▶ [EXERCISE GOAL] Copy the listing from its start through the line containing "Click red Rogue", substituting "yellow" for "orange" wherever it appears and leaving everything else unchanged.

— begin RECORDS FOR THE EXERCISE —

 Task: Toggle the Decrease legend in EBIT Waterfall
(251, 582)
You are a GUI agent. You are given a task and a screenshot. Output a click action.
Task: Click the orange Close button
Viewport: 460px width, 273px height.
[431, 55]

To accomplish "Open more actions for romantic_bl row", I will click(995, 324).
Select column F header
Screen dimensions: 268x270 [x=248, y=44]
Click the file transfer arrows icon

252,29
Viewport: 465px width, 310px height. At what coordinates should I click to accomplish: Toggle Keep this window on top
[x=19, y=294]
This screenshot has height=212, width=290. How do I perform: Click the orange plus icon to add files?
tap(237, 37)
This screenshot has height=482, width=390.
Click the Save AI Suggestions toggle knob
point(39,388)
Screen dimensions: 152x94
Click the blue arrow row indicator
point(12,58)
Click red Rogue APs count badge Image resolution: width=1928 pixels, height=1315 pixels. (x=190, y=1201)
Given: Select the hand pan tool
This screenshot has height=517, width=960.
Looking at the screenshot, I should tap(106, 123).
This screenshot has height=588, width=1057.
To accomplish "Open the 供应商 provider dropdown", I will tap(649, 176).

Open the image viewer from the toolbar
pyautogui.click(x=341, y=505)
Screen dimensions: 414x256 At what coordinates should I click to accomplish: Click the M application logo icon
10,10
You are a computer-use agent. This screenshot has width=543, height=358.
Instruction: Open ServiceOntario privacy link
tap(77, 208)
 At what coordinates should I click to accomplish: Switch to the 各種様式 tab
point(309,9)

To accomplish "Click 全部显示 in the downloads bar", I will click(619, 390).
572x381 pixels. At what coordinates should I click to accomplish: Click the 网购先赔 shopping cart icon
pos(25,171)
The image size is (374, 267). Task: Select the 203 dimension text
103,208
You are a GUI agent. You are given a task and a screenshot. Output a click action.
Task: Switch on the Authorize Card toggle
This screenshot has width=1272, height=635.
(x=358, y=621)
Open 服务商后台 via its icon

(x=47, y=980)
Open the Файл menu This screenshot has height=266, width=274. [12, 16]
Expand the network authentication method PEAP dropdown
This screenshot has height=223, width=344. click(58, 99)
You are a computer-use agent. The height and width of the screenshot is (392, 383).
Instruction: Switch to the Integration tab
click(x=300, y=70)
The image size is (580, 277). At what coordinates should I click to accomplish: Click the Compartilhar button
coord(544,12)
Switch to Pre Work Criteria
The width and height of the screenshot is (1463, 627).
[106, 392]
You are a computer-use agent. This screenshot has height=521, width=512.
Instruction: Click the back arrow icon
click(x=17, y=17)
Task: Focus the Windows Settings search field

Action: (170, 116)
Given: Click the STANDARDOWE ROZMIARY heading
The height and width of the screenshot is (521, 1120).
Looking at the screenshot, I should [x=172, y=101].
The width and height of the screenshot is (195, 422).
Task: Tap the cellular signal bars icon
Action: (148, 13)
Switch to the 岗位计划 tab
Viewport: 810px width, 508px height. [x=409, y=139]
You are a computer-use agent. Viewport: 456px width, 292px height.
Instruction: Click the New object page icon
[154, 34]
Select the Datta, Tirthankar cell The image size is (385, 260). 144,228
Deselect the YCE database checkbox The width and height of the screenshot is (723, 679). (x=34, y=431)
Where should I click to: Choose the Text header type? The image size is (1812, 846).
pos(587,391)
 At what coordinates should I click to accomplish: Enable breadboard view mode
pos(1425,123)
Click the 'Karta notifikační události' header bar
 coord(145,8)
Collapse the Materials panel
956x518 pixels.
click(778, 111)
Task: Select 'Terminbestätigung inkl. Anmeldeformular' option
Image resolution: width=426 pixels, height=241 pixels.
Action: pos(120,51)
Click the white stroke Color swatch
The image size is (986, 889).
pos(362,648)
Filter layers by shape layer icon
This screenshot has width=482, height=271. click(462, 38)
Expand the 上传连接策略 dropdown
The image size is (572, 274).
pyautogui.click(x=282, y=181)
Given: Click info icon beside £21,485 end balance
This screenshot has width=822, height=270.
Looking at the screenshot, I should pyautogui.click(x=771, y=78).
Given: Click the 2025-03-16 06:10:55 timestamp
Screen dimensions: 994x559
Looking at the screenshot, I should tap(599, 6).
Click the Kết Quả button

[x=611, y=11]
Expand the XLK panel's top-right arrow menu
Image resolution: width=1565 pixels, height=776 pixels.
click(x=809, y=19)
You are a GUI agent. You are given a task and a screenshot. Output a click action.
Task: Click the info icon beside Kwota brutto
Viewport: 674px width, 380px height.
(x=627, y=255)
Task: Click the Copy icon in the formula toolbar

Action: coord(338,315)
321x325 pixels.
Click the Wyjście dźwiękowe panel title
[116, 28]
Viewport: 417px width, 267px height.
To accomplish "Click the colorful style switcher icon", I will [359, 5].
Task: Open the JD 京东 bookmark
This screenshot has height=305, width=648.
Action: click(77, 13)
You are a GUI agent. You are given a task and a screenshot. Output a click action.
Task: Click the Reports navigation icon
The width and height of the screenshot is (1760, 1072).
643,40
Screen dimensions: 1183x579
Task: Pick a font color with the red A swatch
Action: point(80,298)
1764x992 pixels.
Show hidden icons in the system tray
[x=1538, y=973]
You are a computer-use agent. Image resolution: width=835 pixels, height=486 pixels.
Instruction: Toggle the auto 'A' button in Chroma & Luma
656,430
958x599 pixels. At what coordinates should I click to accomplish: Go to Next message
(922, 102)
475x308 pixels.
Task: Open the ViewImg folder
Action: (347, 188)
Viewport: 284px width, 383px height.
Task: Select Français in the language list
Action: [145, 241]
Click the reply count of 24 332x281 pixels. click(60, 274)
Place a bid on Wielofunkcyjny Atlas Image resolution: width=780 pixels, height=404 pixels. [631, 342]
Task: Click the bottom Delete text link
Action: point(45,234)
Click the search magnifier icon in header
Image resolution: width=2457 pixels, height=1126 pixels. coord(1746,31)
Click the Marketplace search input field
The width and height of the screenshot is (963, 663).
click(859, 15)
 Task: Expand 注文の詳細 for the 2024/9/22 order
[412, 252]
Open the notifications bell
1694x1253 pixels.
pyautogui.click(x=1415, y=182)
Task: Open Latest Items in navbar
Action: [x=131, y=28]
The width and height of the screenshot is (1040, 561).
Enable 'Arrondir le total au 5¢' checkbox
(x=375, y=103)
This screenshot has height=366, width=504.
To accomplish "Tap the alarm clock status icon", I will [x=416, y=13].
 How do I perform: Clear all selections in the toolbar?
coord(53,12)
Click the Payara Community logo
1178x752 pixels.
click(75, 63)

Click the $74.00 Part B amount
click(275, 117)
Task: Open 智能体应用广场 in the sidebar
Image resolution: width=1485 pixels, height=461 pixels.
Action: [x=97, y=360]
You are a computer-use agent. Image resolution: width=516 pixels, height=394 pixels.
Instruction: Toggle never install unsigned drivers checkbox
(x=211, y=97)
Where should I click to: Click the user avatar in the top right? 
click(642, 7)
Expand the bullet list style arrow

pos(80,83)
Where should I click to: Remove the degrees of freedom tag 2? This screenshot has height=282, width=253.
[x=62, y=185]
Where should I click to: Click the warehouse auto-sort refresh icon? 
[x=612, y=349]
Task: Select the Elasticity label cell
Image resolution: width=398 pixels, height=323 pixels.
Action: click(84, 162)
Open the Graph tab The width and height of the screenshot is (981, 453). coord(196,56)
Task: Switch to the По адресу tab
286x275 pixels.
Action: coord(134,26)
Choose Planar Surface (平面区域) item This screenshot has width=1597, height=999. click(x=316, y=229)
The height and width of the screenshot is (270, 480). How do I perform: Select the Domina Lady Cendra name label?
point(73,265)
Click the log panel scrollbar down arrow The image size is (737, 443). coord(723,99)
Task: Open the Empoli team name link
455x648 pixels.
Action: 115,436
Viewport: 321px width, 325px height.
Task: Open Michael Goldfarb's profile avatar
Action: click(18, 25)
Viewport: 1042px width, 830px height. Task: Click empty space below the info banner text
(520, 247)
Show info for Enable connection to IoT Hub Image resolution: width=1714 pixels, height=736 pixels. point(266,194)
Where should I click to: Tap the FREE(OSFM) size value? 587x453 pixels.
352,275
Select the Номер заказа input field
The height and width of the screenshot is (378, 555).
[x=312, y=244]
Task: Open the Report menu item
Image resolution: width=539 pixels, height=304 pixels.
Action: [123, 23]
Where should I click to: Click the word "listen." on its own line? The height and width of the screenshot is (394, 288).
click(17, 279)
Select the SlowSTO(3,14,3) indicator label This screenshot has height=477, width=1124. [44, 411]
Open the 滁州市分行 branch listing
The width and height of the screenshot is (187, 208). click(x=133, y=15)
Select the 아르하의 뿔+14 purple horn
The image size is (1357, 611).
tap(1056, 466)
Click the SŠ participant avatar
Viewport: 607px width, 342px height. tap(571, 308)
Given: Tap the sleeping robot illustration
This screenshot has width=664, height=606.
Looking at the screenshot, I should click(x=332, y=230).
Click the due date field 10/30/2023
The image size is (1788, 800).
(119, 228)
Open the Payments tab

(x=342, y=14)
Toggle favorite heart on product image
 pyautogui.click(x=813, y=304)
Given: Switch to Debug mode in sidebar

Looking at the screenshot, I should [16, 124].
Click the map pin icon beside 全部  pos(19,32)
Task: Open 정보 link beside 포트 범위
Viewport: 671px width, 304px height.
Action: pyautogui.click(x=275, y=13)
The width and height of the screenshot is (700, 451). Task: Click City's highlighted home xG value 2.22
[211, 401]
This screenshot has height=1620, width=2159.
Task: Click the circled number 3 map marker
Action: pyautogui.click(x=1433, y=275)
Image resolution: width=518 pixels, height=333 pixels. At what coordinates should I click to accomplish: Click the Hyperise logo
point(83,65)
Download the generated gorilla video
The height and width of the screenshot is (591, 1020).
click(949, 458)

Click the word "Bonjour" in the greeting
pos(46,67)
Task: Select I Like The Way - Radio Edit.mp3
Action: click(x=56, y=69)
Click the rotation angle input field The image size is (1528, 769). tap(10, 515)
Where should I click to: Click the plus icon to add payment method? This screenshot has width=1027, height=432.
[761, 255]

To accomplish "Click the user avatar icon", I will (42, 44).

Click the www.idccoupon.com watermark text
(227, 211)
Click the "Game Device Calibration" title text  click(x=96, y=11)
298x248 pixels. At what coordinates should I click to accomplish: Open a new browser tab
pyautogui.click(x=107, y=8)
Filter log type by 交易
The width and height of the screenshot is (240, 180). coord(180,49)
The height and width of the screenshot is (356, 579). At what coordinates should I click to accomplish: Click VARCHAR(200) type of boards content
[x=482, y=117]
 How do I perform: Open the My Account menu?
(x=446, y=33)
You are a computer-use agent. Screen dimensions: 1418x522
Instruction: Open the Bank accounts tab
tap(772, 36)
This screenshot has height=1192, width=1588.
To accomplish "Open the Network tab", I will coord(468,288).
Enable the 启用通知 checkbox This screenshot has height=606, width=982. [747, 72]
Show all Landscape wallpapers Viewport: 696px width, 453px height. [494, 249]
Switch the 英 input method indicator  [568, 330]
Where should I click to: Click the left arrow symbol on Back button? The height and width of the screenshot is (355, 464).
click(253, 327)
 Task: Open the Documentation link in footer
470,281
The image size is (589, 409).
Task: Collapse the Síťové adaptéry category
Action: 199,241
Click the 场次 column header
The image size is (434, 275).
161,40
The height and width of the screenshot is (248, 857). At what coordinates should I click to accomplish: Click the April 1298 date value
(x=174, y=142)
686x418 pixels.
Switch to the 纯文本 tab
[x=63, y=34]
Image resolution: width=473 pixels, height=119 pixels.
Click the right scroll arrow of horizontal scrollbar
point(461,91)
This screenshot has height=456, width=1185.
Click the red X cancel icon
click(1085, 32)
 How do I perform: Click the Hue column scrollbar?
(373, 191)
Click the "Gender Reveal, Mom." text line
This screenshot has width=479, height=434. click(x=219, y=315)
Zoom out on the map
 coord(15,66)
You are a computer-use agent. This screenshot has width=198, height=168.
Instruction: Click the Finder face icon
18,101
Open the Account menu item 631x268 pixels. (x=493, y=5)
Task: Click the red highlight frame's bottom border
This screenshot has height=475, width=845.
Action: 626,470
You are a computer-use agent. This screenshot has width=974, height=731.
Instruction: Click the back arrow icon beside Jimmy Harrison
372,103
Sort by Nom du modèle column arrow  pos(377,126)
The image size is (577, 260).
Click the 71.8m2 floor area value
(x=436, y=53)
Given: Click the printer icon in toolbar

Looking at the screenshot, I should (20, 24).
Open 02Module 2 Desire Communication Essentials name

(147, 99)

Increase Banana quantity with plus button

— end RECORDS FOR THE EXERCISE —

▶ [FINAL RESULT]
 Task: Toggle the Decrease legend in EBIT Waterfall
(251, 582)
You are a GUI agent. You are given a task and a screenshot. Output a click action.
Task: Click the yellow Close button
Viewport: 460px width, 273px height.
[431, 55]

To accomplish "Open more actions for romantic_bl row", I will click(995, 324).
Select column F header
Screen dimensions: 268x270 [x=248, y=44]
Click the file transfer arrows icon

252,29
Viewport: 465px width, 310px height. At what coordinates should I click to accomplish: Toggle Keep this window on top
[x=19, y=294]
This screenshot has height=212, width=290. How do I perform: Click the yellow plus icon to add files?
tap(237, 37)
This screenshot has height=482, width=390.
Click the Save AI Suggestions toggle knob
point(39,388)
Screen dimensions: 152x94
Click the blue arrow row indicator
point(12,58)
Click red Rogue APs count badge Image resolution: width=1928 pixels, height=1315 pixels. (x=190, y=1201)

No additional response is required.